Die christliche Kaukasusrepublik will enger mit der EU kooperieren. Die Europäische Union und Armenien haben am 24. Juli dieses Jahres eine Einigung über die Ausgestaltung eines bilateralen Freihandelsabkommens – Deep and Comprehensive Free Trade Area, kurz DCFTA – erzielt.

Das Land ist klein, aber interessant, gerade auch für Investoren. 2012 hat der nur drei Millionen Einwohner zählende und flächenmäßig dem Bundesland Brandenburg entsprechende Staat ein Plus im Wirtschaftswachstum von satten 7,2 Prozent erwirtschaftet.

Der mächtige Nachbar Russland ist gegen Armeniens Flirt mit der EU. Stattdessen soll das Land der Eurasischen Union beitreten. Das Druckmittel der Russen sind dabei Rohstoffe. Gazprom, als Monopolist gefürchtet, bringt dabei Armeniens Bürger in Rage. Der russische Gaslieferant hat die Tarife jüngst drastisch erhöht. Statt wie bislang 132.000 Dram (238 Euro) kosten1.000 Kubikmeter nun 156.000 Dram (281 Euro). Viel Geld für Menschen, die monatlich im Schnitt gerade 219 Euro verdienen. Und wenn der Mensch nicht weiter weiß, ist Hilfe von oben gefragt. Doch auf Hilfe von der russisch-orthodoxen Kirche, die unter Putin wieder an Einfluss gewonnen, kann Armenien kaum hoffen, denn seit über 1.700 Jahren besitzt das Land eine komplett eigenständige Kirche, die nicht von Moskau – und auch nicht von Rom! – abhängig ist. Doch diese bemerkenswerte Tradition hilft derzeit weder den armenischen Privathaushalten noch den Unternehmen weiter.

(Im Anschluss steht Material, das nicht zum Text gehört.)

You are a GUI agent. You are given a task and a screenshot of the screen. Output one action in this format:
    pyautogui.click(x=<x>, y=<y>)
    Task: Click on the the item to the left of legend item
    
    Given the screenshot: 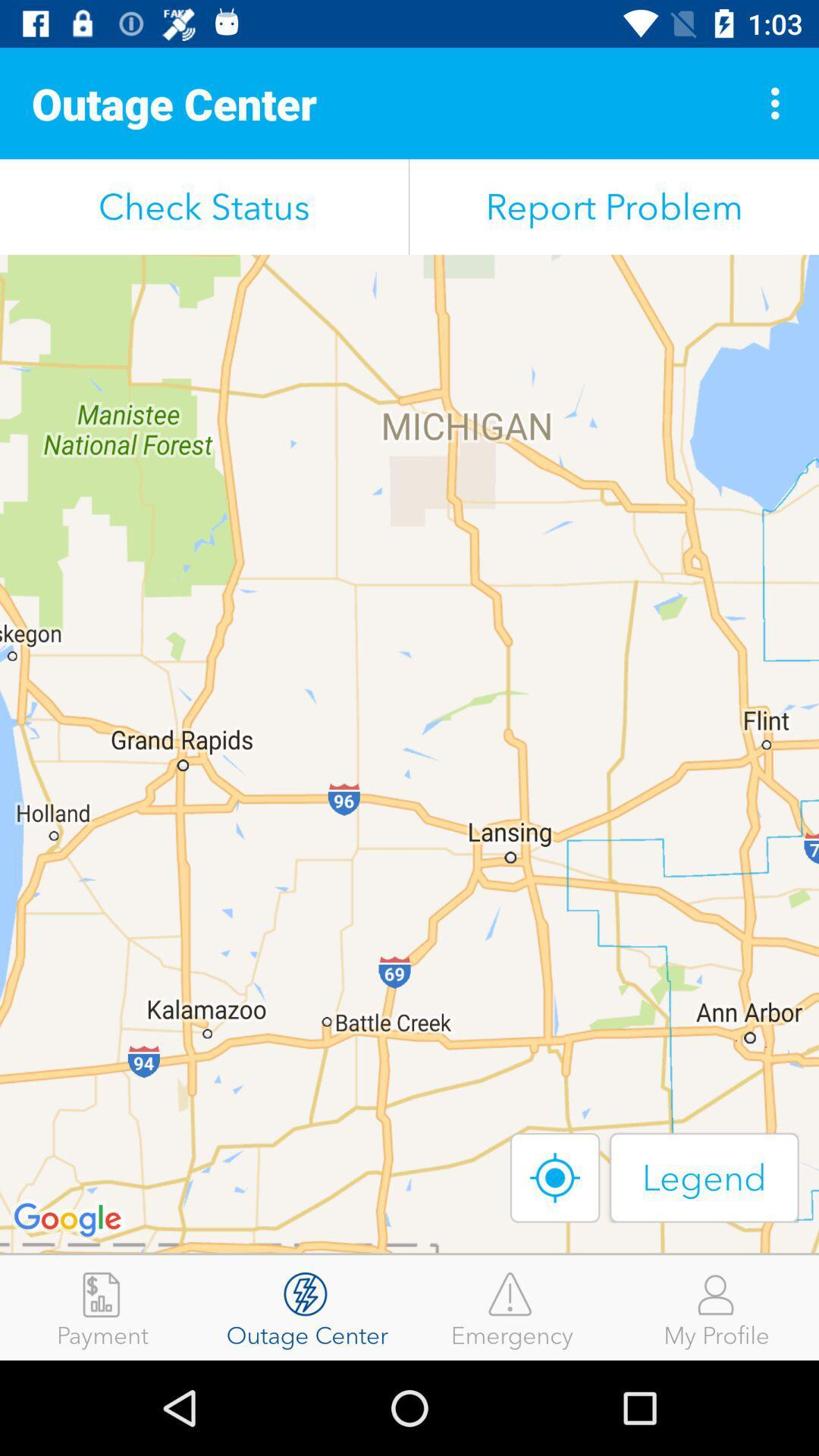 What is the action you would take?
    pyautogui.click(x=555, y=1177)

Das Wirtschaftswachstum im Lande leidet unter der Preispolitik von Gazprom. Der Internationale Währungsfonds erwartet für das laufende Jahr aber immerhin ein Plus von 4,3 Prozent. Das ist immer noch vergleichsweise wenig, denn aus Armenien kamen im letzten Jahrzehnt mehrfach Steigerungraten, die im märchenhaften Bereich von über zehn Prozent lagen. Das scheint vorerst vorbei, denn Alternativen zu den Lieferungen Gazproms gibt es nicht. Die Grenze zum öl- und gasreichen Nachbarstaat Aserbeidschan ist geschlossen, offiziell wegen des Grenzkonflikts um die armenisch besiedelte Region Bergkarabach, unterschwellig spielt aber die Religion eine Rolle, denn Aserbeidschan ist linientreu muslimisch ausgerichtet. Auch der Iran fällt als Ersatzlieferant aus. Zwar verläuft eine Pipieline vom Iran nach Armenien, doch diese wird ab der Grenze von der Firma ARG verwaltet. An der besitzt Gazprom aber 80 Prozent.

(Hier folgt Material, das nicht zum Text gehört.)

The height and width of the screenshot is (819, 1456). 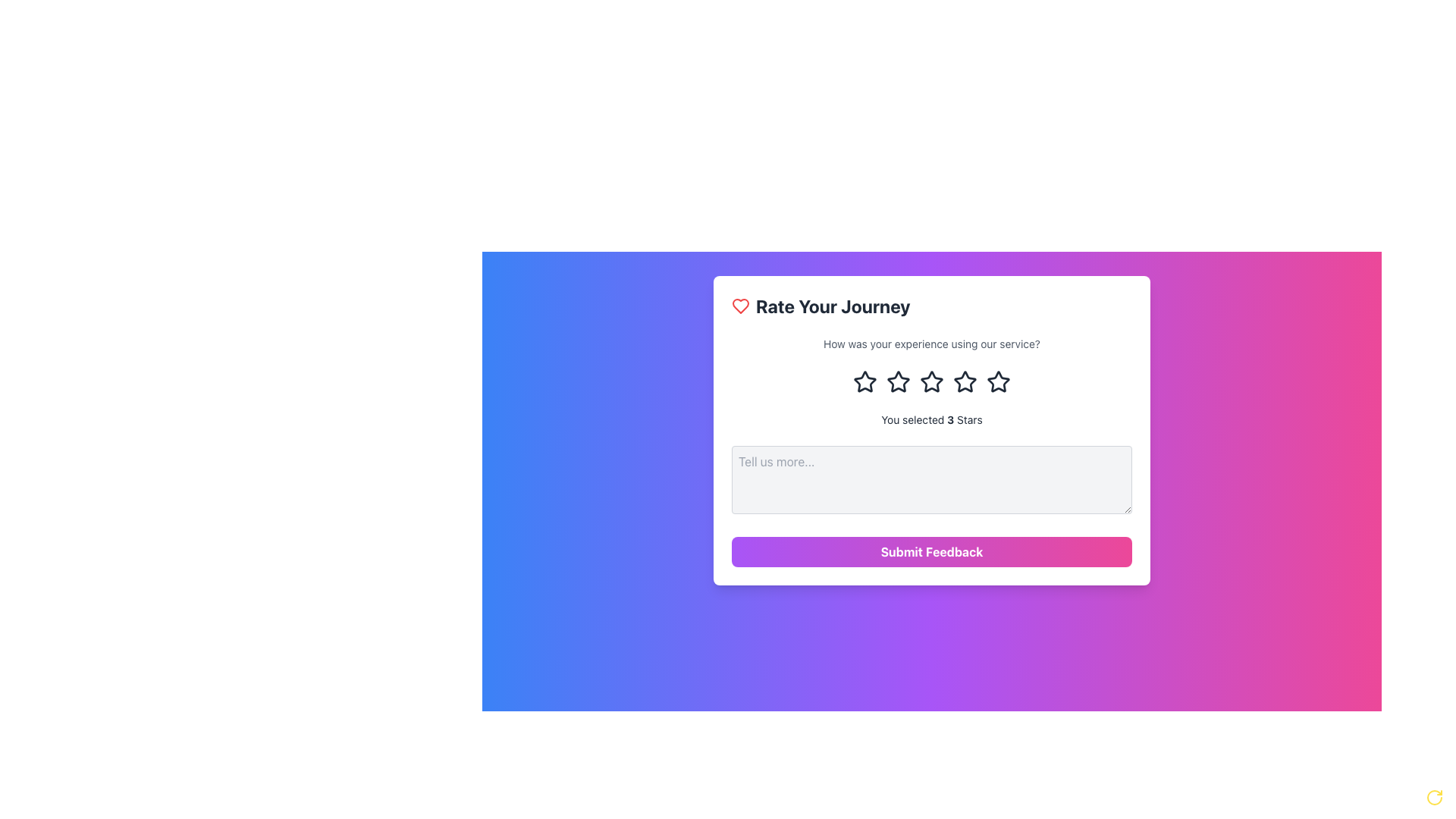 What do you see at coordinates (949, 419) in the screenshot?
I see `the numeral '3' in the text 'You selected 3 Stars', which is prominently displayed in the middle of the feedback form modal` at bounding box center [949, 419].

Höchst sensibel ist schließlich die westliche Grenze, die zur Türkei. Sie wurde den Armeniern vom Vorgängerstaat der heutigen Türkei aufgezwungen – nach dem grauenerregenden Völkermord der Türken an den Armeniern. Seitdem fehlt Armenien der Zugang zum Meer, denn die westarmenischen Hafenstädte an der Schwarzmeerküste sind heute türkisch besiedelt. Religionskonflikte und alte Schuld als bedeutende Faktoren für die Wirtschaft im 21. Jahrhundert?  Und das in dieser ach so aufgeklärten Zeit? O ja, so etwas gibt es.

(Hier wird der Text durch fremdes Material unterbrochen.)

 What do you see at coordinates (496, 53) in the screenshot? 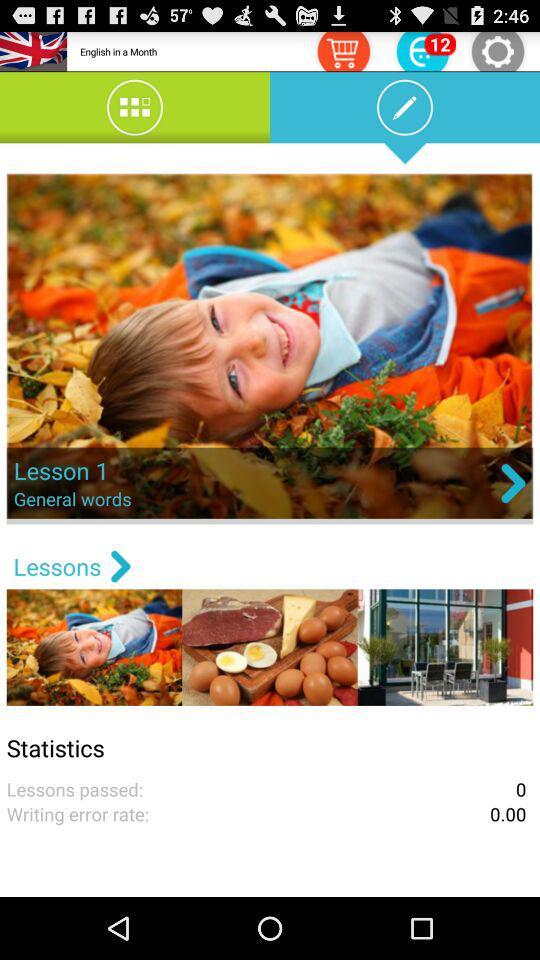
I see `the settings icon` at bounding box center [496, 53].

Bis 1991 war Armenien, das älteste christliche Land der Welt, ein Teil der Sowjetunion. Auch heute wird es von Moskau immer noch als ein Teil des russischen Einflussbereiches betrachtet. Doch in der armenischen Hauptstadt Jerewan ist man derzeit mehr an einer Vertiefung der Zusammenarbeit mit der auf christlichen Werten gegründeten Europäischen Union interessiert. Sie ist der größte Handelspartner. 2012 belief sich der bilaterale Warenhandel – Armenien exportiert vor allem Kupfer, Maschinen und landwirtschaftliche Güter – auf 951 Millionen Euro. Ende Juni haben Brüssel und Jerewan die Verhandlungen über eine weitreichende und umfassende Handelszone als Teil des Assoziierungsabkommens abgeschlossen.

ARMEX: Hoffnung auf DCFTA

Das bilaterale Freihandelsabkommens (Deep and Comprehensive Free Trade Area, DCFTA) zwischen der EU und Armenien, das am 24. Juli unterzeichnet wurde, ist Teil des umfassenden Assoziierungsabkommens. Die nun umzusetzenden Reformen sollen technische EU-Standards in Armenien implementieren. Durch das Freihandelsabkommen werden Wachstumseffekte für den Außenhandel von 15,2 Prozent Exporte aus Armenien und 8,2 Prozent mehr Importe aus der EU prognostiziert. Die EU ist bereits Armeniens größter Handelspartner mit 32 Prozent des Außenhandelsumsatzes, was für das letzte Jahr insgesamt 951 Millionen Euro entsprach. Mitglied der Europäischen Bank für Wiederaufbau und Entwicklung ist Armenien bereits, und interessierten Investoren aus den EU-Ländern werden die Türen gerne und weit geöffnet, denn Europa ist die große Hoffnung dieses kleinen Landes, das eingeklemmt ist. Eingeklemmt zwischen einem übermächtigen Nachbarn im Norden, einem andersgläubigen Konkurrenten im Osten und – vor allem! – im Südwesten den Nachfahren der Mörder, die ihre Schuld nicht gesühnt haben nebst deren Nachfahren, die ihre Verantwortung auch heute nur sehr eingeschränkt sehen wollen. Und große deutsche Firmen sind schon in Armenien engagiert. So etwa die Crominet Mining GmbH, die 60 Prozent am Sangesurer Kupfer- und Molybdänkombinat hält, das wiederum Armeniens größter Steuerzahler ist. Die Armenische Börse, kurz ARMEX, wird von der schwedisch-finnischen OMX betrieben. Seit 2001 laufen hier die Geschäfte mit armenischen Aktien zusammen. Aktiv sind dort vor allem Banken, Versicherungen und natürlich auch Broker.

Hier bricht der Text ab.